WHAT TO DO → Convert each line of the entries below into a JSON list of strings, one string per line, and omit blank lines.

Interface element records
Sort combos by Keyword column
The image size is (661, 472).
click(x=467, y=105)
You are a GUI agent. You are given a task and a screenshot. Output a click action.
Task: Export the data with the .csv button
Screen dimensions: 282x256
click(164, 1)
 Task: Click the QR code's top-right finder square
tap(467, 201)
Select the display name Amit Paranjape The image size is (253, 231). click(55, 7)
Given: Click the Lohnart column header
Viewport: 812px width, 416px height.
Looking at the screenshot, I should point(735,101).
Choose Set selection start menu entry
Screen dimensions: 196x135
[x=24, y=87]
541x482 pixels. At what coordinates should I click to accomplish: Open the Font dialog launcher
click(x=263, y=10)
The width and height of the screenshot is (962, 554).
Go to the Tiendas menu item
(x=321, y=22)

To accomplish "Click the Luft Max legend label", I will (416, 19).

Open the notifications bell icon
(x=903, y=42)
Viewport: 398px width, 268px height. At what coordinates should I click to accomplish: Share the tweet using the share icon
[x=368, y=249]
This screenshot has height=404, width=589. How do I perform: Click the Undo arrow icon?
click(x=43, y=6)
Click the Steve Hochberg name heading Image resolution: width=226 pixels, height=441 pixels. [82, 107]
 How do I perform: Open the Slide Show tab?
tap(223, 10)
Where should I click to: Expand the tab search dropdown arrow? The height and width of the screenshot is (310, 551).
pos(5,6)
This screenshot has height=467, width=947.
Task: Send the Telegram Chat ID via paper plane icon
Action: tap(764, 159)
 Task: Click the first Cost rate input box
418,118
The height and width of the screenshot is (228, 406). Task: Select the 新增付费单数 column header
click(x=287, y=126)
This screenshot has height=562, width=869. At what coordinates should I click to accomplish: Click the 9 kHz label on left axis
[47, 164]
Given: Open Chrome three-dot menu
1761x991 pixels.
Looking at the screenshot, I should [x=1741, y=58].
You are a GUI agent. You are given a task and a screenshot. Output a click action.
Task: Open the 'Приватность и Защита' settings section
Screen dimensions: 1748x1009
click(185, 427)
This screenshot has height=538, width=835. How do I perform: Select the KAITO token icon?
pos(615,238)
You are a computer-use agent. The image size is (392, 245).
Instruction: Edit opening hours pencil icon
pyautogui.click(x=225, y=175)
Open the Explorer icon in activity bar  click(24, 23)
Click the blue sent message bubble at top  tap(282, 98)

ANSWER TO THE EXERCISE →
[
  "Sort combos by Keyword column",
  "The image size is (661, 472).",
  "click(x=467, y=105)",
  "You are a GUI agent. You are given a task and a screenshot. Output a click action.",
  "Task: Export the data with the .csv button",
  "Screen dimensions: 282x256",
  "click(164, 1)",
  " Task: Click the QR code's top-right finder square",
  "tap(467, 201)",
  "Select the display name Amit Paranjape The image size is (253, 231). click(55, 7)",
  "Given: Click the Lohnart column header",
  "Viewport: 812px width, 416px height.",
  "Looking at the screenshot, I should point(735,101).",
  "Choose Set selection start menu entry",
  "Screen dimensions: 196x135",
  "[x=24, y=87]",
  "541x482 pixels. At what coordinates should I click to accomplish: Open the Font dialog launcher",
  "click(x=263, y=10)",
  "The width and height of the screenshot is (962, 554).",
  "Go to the Tiendas menu item",
  "(x=321, y=22)",
  "To accomplish \"Click the Luft Max legend label\", I will (416, 19).",
  "Open the notifications bell icon",
  "(x=903, y=42)",
  "Viewport: 398px width, 268px height. At what coordinates should I click to accomplish: Share the tweet using the share icon",
  "[x=368, y=249]",
  "This screenshot has height=404, width=589. How do I perform: Click the Undo arrow icon?",
  "click(x=43, y=6)",
  "Click the Steve Hochberg name heading Image resolution: width=226 pixels, height=441 pixels. [82, 107]",
  " How do I perform: Open the Slide Show tab?",
  "tap(223, 10)",
  "Where should I click to: Expand the tab search dropdown arrow? The height and width of the screenshot is (310, 551).",
  "pos(5,6)",
  "This screenshot has height=467, width=947.",
  "Task: Send the Telegram Chat ID via paper plane icon",
  "Action: tap(764, 159)",
  " Task: Click the first Cost rate input box",
  "418,118",
  "The height and width of the screenshot is (228, 406). Task: Select the 新增付费单数 column header",
  "click(x=287, y=126)",
  "This screenshot has height=562, width=869. At what coordinates should I click to accomplish: Click the 9 kHz label on left axis",
  "[47, 164]",
  "Given: Open Chrome three-dot menu",
  "1761x991 pixels.",
  "Looking at the screenshot, I should [x=1741, y=58].",
  "You are a GUI agent. You are given a task and a screenshot. Output a click action.",
  "Task: Open the 'Приватность и Защита' settings section",
  "Screen dimensions: 1748x1009",
  "click(185, 427)",
  "This screenshot has height=538, width=835. How do I perform: Select the KAITO token icon?",
  "pos(615,238)",
  "You are a computer-use agent. The image size is (392, 245).",
  "Instruction: Edit opening hours pencil icon",
  "pyautogui.click(x=225, y=175)",
  "Open the Explorer icon in activity bar  click(24, 23)",
  "Click the blue sent message bubble at top  tap(282, 98)"
]